Saturday, August 04, 2007 Preventive suspension By Dominador A. Almirante Labor case digest
ON April 11, 1996, the concentrator maintenance supervisor of petitioner Maricalum Mining Corp. called a meeting which respondent Antonio Decorion failed to attend as he was then supervising the workers under him. Because of his alleged insubordination, he was placed under preventive suspension on the same day. He was also not allowed to report for work the following day. Was the suspension justified?
Ruling: No.
The rules are explicit that preventive suspension is justified where the employee’s continued employment poses as serious and imminent threat to the life or property of the employer or of the employee’s co-workers. Without this kind of threat, preventive suspension is not proper.

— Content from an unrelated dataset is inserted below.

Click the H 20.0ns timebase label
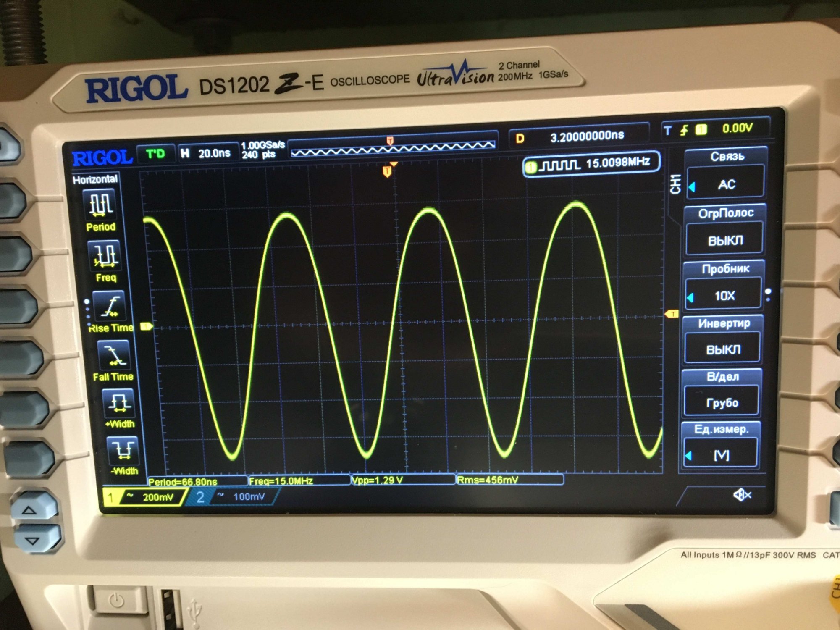pyautogui.click(x=207, y=153)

In this case, Decorion was suspended only because he failed to attend a meeting called by his supervisor. There is no evidence to indicate that his failure to attend the meeting prejudiced his employer or that his presence in the company’s premises posed a serious threat to his employer and co-workers. The preventive suspension was clearly unjustified.
What is more, Decorion’s suspension persisted beyond the 30-day period allowed by the Implementing Rules. In Premiere Development Bank versus NLRC, 354 Philippines 851 (1998), private respondent’s suspension lasted for more than 30 days counted from the time she was placed on preventive suspension on March 13, 1986 up to the last day of investigation on April 23, 1986. The Court ruled that preventive suspension which lasts beyond the maximum period allowed by the Implementing Rules amounts to constructive dismissal. (Maricalum Mining Corp. versus Antonio Decorion, G.R. No. 158637, April 12, 2006).